#### EXERCISE DATA ####

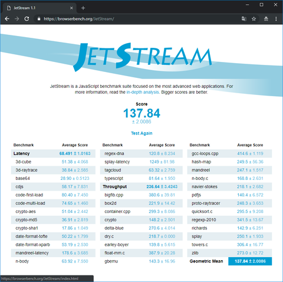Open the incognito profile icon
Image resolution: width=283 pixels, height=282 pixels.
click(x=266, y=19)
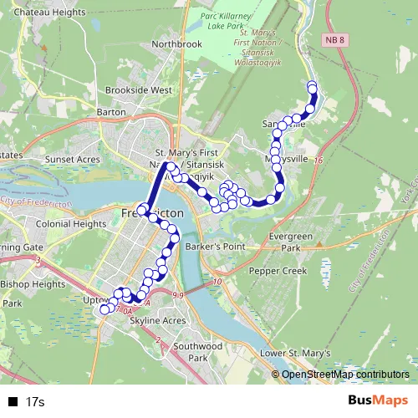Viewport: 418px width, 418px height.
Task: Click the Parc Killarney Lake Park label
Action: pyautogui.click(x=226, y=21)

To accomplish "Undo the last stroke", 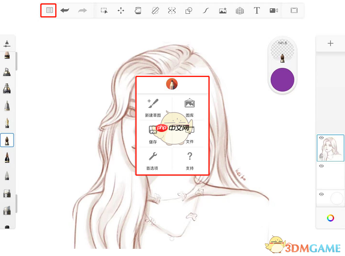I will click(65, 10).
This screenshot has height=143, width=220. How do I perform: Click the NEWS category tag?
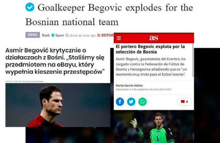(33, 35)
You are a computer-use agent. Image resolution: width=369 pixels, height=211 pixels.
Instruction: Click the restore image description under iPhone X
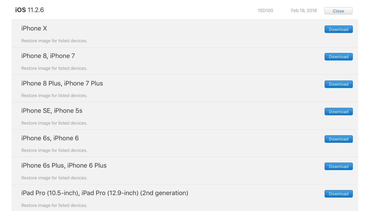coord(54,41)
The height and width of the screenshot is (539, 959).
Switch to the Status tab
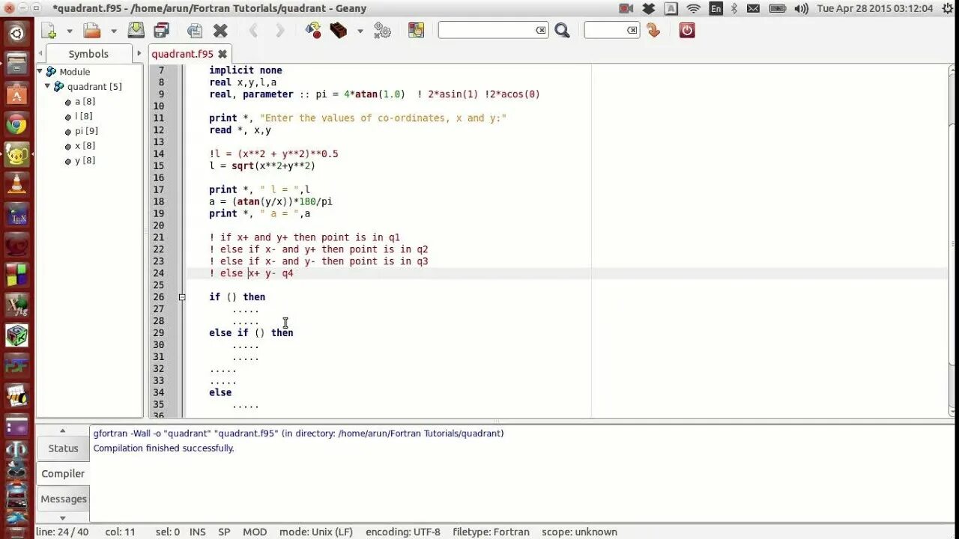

####

• WORK REQUIRED:
Output exactly the lines from the line with "Instruction: Click the" to the last line of the records, including both, and leave every picture out.

• SOLVED EXERCISE:
Instruction: Click the restore image description under iPhone X
coord(54,41)
The height and width of the screenshot is (539, 959).
Switch to the Status tab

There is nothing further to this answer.